EXERCISE MATERIALS Block Start

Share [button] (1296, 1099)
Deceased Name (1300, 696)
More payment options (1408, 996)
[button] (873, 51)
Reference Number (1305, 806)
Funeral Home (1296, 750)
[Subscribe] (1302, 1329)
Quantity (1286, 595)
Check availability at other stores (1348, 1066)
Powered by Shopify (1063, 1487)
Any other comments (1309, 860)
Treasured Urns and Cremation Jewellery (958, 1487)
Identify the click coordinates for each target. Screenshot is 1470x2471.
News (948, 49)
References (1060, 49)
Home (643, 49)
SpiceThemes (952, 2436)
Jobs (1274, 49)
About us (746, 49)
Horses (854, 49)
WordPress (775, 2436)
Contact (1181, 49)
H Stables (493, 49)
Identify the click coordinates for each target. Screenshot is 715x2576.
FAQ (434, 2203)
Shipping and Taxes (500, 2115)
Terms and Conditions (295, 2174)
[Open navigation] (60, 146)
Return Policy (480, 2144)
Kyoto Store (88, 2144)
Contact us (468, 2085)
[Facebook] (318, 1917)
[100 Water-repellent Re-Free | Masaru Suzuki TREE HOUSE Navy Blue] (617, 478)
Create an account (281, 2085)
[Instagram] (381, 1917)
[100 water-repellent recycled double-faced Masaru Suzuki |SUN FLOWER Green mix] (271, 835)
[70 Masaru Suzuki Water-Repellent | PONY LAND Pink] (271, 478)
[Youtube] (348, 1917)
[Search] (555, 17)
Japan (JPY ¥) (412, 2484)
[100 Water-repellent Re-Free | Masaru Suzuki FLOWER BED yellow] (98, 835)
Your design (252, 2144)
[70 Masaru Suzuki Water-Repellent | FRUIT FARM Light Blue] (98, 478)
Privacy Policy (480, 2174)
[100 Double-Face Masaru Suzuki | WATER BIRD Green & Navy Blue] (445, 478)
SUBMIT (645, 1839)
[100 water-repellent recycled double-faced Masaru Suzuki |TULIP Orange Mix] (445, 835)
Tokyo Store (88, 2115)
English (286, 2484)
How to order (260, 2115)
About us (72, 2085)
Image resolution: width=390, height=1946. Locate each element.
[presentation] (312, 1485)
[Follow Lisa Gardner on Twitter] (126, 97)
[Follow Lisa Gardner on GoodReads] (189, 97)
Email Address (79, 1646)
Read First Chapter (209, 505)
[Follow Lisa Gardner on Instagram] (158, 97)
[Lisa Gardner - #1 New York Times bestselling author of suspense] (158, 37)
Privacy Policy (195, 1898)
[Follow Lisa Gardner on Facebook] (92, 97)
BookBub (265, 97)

EXERCISE MATERIALS Block End

TASK DIRECTIONS
Your task is to copy every record exactly.

RESPONSE BELOW
Share [button] (1296, 1099)
Deceased Name (1300, 696)
More payment options (1408, 996)
[button] (873, 51)
Reference Number (1305, 806)
Funeral Home (1296, 750)
[Subscribe] (1302, 1329)
Quantity (1286, 595)
Check availability at other stores (1348, 1066)
Powered by Shopify (1063, 1487)
Any other comments (1309, 860)
Treasured Urns and Cremation Jewellery (958, 1487)
Identify the click coordinates for each target. Screenshot is 1470x2471.
News (948, 49)
References (1060, 49)
Home (643, 49)
SpiceThemes (952, 2436)
Jobs (1274, 49)
About us (746, 49)
Horses (854, 49)
WordPress (775, 2436)
Contact (1181, 49)
H Stables (493, 49)
Identify the click coordinates for each target. Screenshot is 715x2576.
FAQ (434, 2203)
Shipping and Taxes (500, 2115)
Terms and Conditions (295, 2174)
[Open navigation] (60, 146)
Return Policy (480, 2144)
Kyoto Store (88, 2144)
Contact us (468, 2085)
[Facebook] (318, 1917)
[100 Water-repellent Re-Free | Masaru Suzuki TREE HOUSE Navy Blue] (617, 478)
Create an account (281, 2085)
[Instagram] (381, 1917)
[100 water-repellent recycled double-faced Masaru Suzuki |SUN FLOWER Green mix] (271, 835)
[70 Masaru Suzuki Water-Repellent | PONY LAND Pink] (271, 478)
[Youtube] (348, 1917)
[Search] (555, 17)
Japan (JPY ¥) (412, 2484)
[100 Water-repellent Re-Free | Masaru Suzuki FLOWER BED yellow] (98, 835)
Your design (252, 2144)
[70 Masaru Suzuki Water-Repellent | FRUIT FARM Light Blue] (98, 478)
Privacy Policy (480, 2174)
[100 Double-Face Masaru Suzuki | WATER BIRD Green & Navy Blue] (445, 478)
SUBMIT (645, 1839)
[100 water-repellent recycled double-faced Masaru Suzuki |TULIP Orange Mix] (445, 835)
Tokyo Store (88, 2115)
English (286, 2484)
How to order (260, 2115)
About us (72, 2085)
Image resolution: width=390, height=1946. Locate each element.
[presentation] (312, 1485)
[Follow Lisa Gardner on Twitter] (126, 97)
[Follow Lisa Gardner on GoodReads] (189, 97)
Email Address (79, 1646)
Read First Chapter (209, 505)
[Follow Lisa Gardner on Instagram] (158, 97)
[Lisa Gardner - #1 New York Times bestselling author of suspense] (158, 37)
Privacy Policy (195, 1898)
[Follow Lisa Gardner on Facebook] (92, 97)
BookBub (265, 97)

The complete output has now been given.